## PROBLEM DETAILS
Copy the items from the line with "Task: Click the Yuqi" up to and including the line with "(x=1086, y=759)", keeping every character the same.

-- start GIVEN ENTRIES --

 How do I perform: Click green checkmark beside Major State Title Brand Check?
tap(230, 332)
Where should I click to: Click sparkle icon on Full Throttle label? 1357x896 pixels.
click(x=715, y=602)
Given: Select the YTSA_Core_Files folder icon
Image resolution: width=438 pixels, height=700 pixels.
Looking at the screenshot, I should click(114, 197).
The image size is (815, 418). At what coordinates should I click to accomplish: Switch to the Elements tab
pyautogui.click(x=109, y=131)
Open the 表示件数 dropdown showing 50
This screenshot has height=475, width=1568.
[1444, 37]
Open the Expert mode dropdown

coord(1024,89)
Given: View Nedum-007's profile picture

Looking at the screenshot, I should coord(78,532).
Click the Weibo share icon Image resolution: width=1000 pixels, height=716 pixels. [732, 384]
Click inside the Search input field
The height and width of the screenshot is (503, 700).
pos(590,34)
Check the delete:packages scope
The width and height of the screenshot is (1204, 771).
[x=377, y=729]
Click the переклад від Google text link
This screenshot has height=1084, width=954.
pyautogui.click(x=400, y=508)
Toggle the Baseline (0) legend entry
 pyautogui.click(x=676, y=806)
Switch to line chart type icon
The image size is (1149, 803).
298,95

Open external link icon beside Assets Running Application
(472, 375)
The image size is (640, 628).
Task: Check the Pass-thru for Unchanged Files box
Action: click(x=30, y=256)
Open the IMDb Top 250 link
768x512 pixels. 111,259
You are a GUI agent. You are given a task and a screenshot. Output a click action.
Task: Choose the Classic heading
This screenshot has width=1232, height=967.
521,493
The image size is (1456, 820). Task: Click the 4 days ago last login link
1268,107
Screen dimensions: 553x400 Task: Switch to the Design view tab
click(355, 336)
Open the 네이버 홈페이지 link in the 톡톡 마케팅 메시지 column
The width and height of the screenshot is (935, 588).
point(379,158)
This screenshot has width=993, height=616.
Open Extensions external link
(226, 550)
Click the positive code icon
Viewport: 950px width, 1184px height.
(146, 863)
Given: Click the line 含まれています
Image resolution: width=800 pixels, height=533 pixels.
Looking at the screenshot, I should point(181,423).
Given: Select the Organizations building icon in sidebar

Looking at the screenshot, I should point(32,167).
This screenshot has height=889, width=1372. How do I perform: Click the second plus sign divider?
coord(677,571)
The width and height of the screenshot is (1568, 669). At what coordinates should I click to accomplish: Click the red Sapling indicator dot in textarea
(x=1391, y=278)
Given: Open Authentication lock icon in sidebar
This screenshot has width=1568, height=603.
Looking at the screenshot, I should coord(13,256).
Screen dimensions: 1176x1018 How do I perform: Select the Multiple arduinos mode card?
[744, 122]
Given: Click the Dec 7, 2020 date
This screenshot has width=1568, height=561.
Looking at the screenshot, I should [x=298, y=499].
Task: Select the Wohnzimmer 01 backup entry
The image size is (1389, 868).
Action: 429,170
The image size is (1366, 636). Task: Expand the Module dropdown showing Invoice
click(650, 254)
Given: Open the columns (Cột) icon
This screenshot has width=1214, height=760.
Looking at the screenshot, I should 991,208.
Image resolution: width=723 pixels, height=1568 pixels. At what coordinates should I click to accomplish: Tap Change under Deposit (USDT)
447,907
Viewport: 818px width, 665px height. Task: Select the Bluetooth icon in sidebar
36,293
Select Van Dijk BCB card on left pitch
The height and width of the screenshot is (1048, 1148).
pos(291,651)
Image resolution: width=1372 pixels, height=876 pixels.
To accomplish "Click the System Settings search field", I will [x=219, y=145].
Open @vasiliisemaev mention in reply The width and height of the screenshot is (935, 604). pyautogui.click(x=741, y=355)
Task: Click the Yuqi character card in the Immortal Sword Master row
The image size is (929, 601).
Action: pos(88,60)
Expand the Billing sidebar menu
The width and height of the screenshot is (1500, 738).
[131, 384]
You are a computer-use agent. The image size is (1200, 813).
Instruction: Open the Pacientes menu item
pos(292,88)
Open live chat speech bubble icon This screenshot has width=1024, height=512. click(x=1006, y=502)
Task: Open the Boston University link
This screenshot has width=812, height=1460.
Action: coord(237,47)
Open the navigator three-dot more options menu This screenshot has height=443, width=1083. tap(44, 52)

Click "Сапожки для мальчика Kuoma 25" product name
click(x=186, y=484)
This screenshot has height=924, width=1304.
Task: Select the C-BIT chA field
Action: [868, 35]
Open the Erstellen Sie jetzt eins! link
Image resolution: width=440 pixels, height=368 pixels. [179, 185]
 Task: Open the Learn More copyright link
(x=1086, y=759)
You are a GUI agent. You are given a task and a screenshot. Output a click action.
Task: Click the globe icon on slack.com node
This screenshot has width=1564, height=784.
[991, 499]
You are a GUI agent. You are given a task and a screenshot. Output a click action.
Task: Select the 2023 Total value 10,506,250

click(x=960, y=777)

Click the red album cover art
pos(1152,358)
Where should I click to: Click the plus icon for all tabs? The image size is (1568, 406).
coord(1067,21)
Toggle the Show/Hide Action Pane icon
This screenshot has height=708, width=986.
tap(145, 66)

-- end GIVEN ENTRIES --

## RESPONSE TO THE TASK
Task: Click the Yuqi character card in the Immortal Sword Master row
The image size is (929, 601).
Action: pos(88,60)
Expand the Billing sidebar menu
The width and height of the screenshot is (1500, 738).
[131, 384]
You are a computer-use agent. The image size is (1200, 813).
Instruction: Open the Pacientes menu item
pos(292,88)
Open live chat speech bubble icon This screenshot has width=1024, height=512. click(x=1006, y=502)
Task: Open the Boston University link
This screenshot has width=812, height=1460.
Action: coord(237,47)
Open the navigator three-dot more options menu This screenshot has height=443, width=1083. tap(44, 52)

Click "Сапожки для мальчика Kuoma 25" product name
click(x=186, y=484)
This screenshot has height=924, width=1304.
Task: Select the C-BIT chA field
Action: [868, 35]
Open the Erstellen Sie jetzt eins! link
Image resolution: width=440 pixels, height=368 pixels. [179, 185]
 Task: Open the Learn More copyright link
(x=1086, y=759)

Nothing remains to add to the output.